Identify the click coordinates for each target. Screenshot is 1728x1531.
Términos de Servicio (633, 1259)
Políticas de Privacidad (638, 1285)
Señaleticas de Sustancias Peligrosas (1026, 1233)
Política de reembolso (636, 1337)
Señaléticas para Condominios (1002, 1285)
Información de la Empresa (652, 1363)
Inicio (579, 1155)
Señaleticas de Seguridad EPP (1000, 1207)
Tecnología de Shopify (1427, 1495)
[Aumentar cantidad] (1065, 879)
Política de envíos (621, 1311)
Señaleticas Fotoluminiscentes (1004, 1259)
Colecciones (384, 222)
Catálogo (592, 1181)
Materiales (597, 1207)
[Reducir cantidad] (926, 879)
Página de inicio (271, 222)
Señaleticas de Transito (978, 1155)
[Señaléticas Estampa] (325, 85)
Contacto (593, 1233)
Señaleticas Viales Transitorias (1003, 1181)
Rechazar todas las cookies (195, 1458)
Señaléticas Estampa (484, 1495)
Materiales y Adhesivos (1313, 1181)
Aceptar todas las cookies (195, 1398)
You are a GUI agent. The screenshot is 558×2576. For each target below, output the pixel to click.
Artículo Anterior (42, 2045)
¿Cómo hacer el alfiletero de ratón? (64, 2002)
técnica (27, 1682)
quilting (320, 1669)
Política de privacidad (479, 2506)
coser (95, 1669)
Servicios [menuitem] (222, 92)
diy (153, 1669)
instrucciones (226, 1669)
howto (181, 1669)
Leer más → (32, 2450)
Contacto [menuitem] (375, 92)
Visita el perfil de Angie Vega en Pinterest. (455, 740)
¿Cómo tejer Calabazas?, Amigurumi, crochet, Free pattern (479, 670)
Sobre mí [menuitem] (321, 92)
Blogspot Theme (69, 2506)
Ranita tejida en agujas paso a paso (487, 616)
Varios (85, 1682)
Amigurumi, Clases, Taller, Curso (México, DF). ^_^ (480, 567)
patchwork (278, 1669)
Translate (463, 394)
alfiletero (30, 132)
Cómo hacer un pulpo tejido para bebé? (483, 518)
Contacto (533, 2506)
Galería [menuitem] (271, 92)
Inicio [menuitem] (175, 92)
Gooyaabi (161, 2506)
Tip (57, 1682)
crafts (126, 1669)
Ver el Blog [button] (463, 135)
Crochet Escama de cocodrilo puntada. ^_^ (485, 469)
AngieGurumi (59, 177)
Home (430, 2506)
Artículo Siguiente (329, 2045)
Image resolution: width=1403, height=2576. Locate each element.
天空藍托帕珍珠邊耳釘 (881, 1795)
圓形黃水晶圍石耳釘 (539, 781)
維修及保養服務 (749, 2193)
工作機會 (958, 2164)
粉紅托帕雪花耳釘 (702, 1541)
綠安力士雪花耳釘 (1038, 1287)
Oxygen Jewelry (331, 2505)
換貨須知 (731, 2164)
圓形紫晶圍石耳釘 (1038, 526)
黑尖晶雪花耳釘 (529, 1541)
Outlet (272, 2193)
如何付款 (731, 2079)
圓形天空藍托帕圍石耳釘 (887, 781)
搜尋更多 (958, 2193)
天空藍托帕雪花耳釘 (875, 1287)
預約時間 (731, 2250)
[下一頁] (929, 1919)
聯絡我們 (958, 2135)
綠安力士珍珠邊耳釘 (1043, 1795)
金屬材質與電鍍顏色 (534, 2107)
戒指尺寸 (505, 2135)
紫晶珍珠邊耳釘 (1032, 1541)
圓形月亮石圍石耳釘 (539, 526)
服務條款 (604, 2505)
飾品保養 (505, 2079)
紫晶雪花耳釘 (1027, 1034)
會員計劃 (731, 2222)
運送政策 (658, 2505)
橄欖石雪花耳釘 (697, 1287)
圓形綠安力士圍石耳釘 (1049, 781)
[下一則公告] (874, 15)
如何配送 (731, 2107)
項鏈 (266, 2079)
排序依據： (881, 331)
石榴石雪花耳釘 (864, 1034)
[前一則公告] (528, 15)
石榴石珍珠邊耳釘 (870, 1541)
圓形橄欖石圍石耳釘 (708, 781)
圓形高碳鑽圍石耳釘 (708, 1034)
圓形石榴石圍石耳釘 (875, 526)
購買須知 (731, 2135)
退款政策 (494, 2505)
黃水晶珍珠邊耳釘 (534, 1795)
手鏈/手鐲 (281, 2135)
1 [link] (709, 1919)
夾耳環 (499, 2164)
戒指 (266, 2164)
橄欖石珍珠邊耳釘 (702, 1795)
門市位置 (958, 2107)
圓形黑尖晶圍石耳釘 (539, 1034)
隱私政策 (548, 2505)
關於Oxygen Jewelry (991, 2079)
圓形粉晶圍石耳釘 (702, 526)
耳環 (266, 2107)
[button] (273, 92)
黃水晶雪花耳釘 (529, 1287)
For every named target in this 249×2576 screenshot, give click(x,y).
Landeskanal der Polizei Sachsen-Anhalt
________________
Please transcribe only the lines in the records above running from the line that has "金屬材質與電鍍顏色 (534, 2107)" through the line that has "[前一則公告] (528, 15)", both included, exactly as they appear.

Task result —
金屬材質與電鍍顏色 (534, 2107)
戒指尺寸 (505, 2135)
紫晶珍珠邊耳釘 (1032, 1541)
圓形月亮石圍石耳釘 (539, 526)
服務條款 (604, 2505)
飾品保養 (505, 2079)
紫晶雪花耳釘 (1027, 1034)
會員計劃 (731, 2222)
運送政策 (658, 2505)
橄欖石雪花耳釘 (697, 1287)
圓形綠安力士圍石耳釘 (1049, 781)
[下一則公告] (874, 15)
如何配送 (731, 2107)
項鏈 (266, 2079)
排序依據： (881, 331)
石榴石雪花耳釘 (864, 1034)
[前一則公告] (528, 15)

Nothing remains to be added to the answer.